**Supplied data:**
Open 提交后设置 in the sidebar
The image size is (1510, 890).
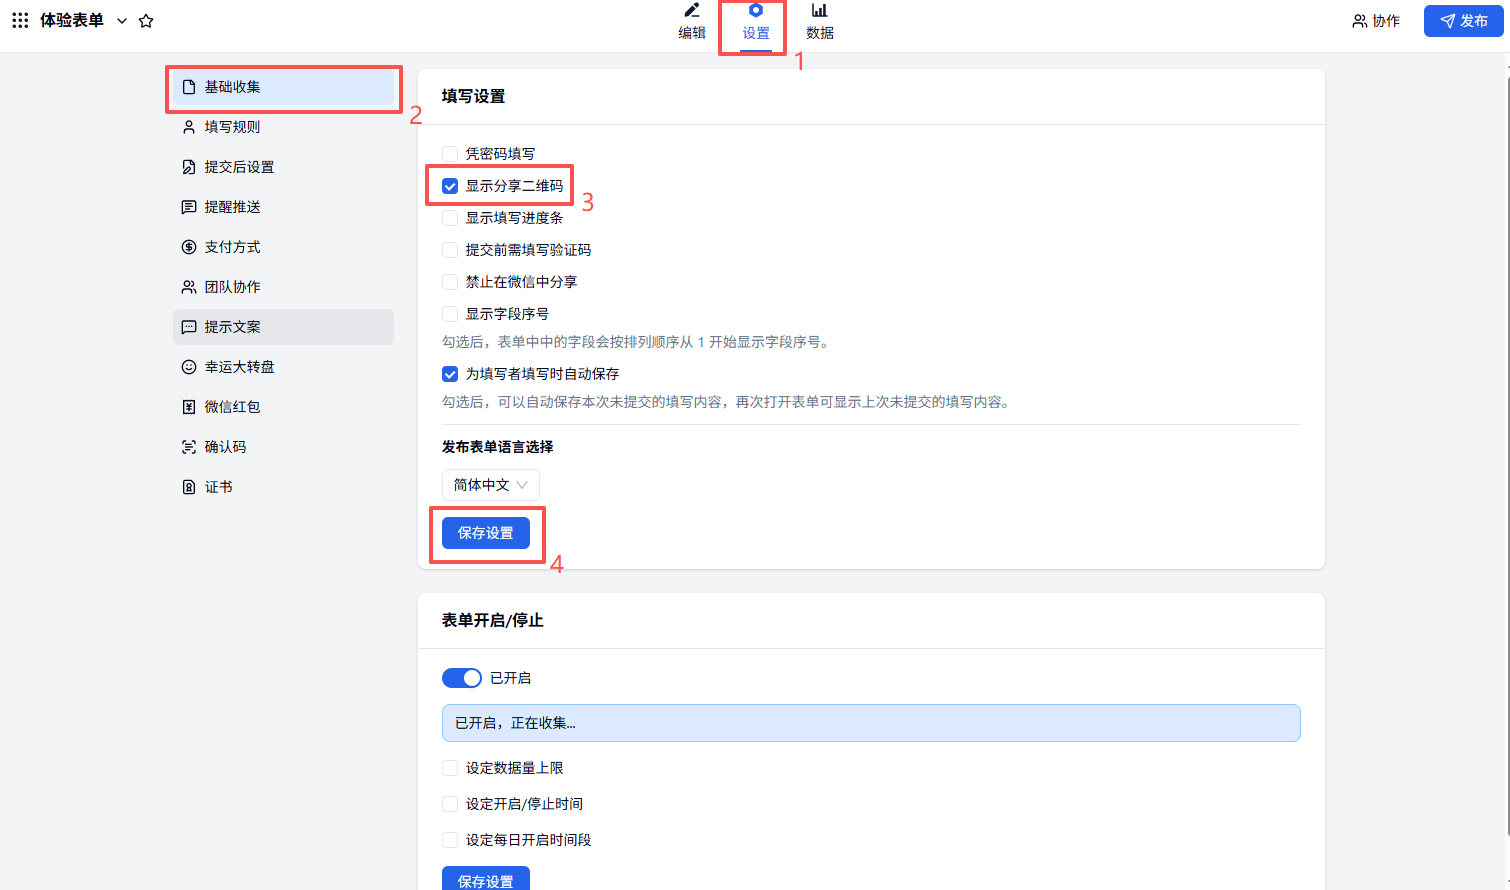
--
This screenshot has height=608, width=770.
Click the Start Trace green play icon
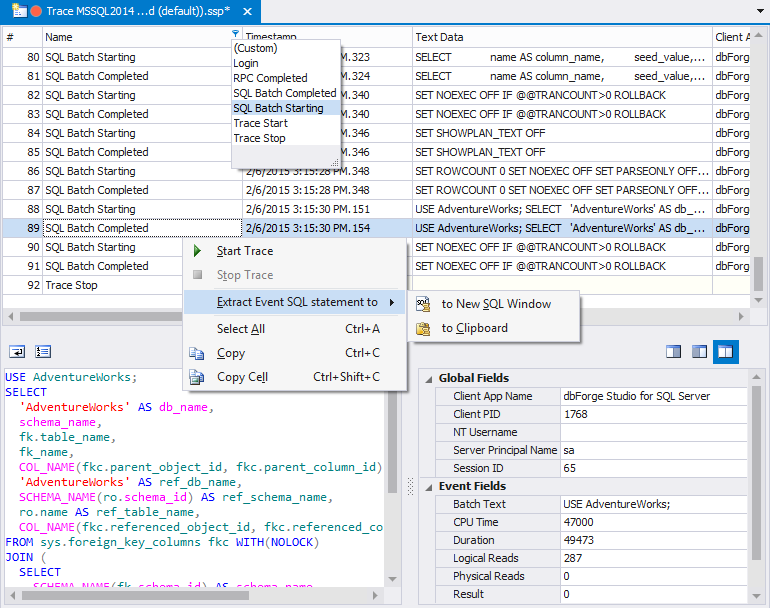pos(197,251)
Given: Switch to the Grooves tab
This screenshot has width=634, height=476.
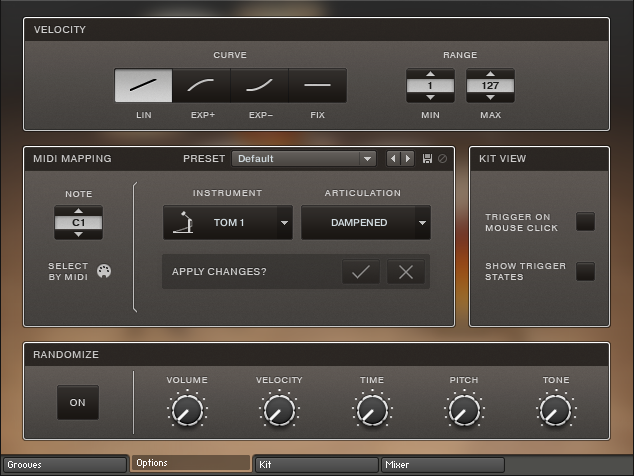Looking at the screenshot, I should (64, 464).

**What you need to do:** Give back, unchanged, the run of lines in the listing above that begins at the line containing "Open 提交后设置 in the sidebar" and ends at the line containing "The image size is (1510, 890).", both included.

**Result:**
Open 提交后设置 in the sidebar
The image size is (1510, 890).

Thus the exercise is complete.